The argument against registration goes beyond trading restrictions tied to recommended stocks. Industry insiders have unearthed a significant concern — finfluencers engaged in shady practices may want to avoid exposing their profit and loss statements to SEBI. The act of registration would compel these influencers to disclose their trading activities, laying bare their potentially illicit operations.
SEBI mandates registered RAs to provide details of their trades on request, ensuring compliance with trading regulations. This scrutiny aims to prevent any actions that violate trading rules, such as executing trades shortly after recommending a security. The purpose is to maintain market integrity and prevent manipulation.
Two notorious practices in question are the “pump-and-dump” scheme and “front-running”, both involving illiquid stock options or moderately liquid options. In the pump-and-dump scheme, influencers manipulate stock prices by artificially inflating them through misleading recommendations. On the other hand, the front-running practice involves misusing advance knowledge of market orders to gain an advantage.
Using platforms like Telegram, influencers can reach thousands of followers, potentially profiting off their recommendations. For instance, by purchasing options at a slightly higher price and urging followers to buy at an elevated cost, influencers reap profits while followers suffer losses. If multiplied across subscribers, these profits can escalate quickly.

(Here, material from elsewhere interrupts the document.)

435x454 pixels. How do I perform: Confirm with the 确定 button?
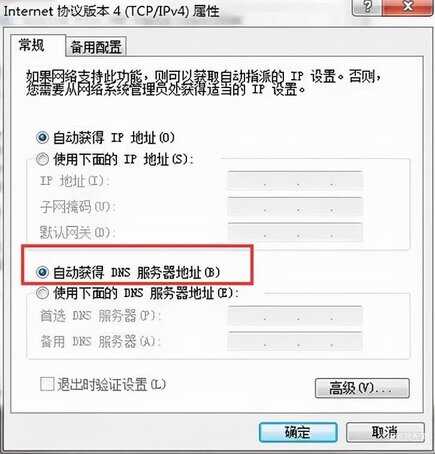point(298,432)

Another cunning scam involves managing clients’ money. Influencers use their narratives to attract clients to their illegal money-management schemes. They manipulate illiquid stock options, inducing clients to trade at inflated prices while pocketing the difference. When the market value falls, clients bear the losses, unaware of the manipulation.

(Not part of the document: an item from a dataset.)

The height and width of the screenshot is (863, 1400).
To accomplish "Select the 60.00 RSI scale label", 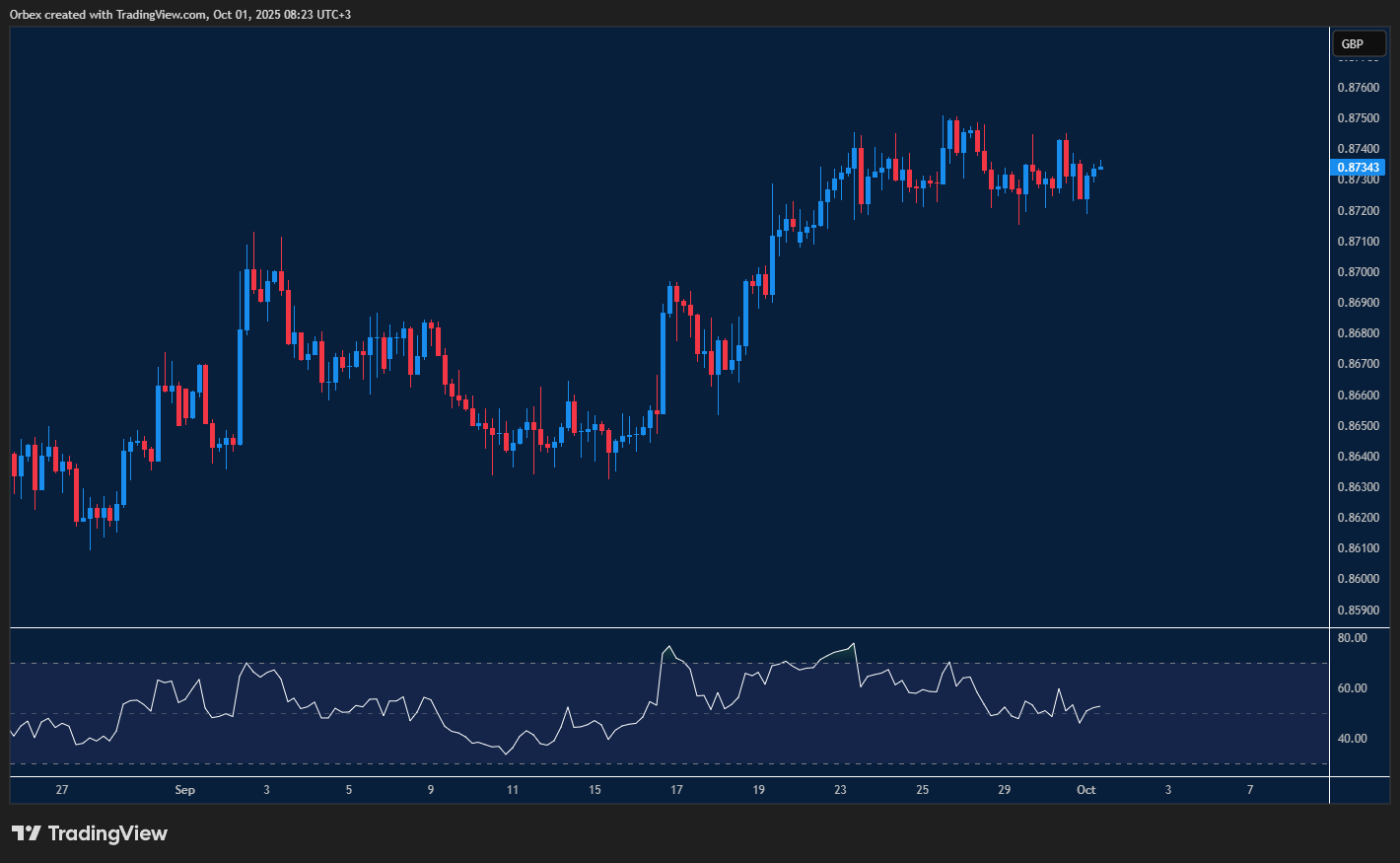I will [1352, 688].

Additionally, a lesser-known tax evasion scam exploits profit transfers. Individuals can “transfer” profits to influencers who have incurred losses, creating an appearance of net losses and evading taxes. Using complex trades, individuals facilitate these transfers, often involving out-of-the-money options.
The shadowy world of finfluencers reveals how unchecked practices can exploit financial markets and harm unsuspecting investors. As SEBI tightens regulations to curtail such activities, the financial community must remain vigilant and prioritize ethical trading practices.
In conclusion, the revelation behind finfluencers’ reluctance to register with SEBI uncovers a web of hidden practices designed to exploit the financial ecosystem. The need for tighter regulations and proactive oversight has never been more evident. Investors must stay informed, and regulatory bodies should strengthen their efforts to ensure market integrity and safeguard the interests of all participants.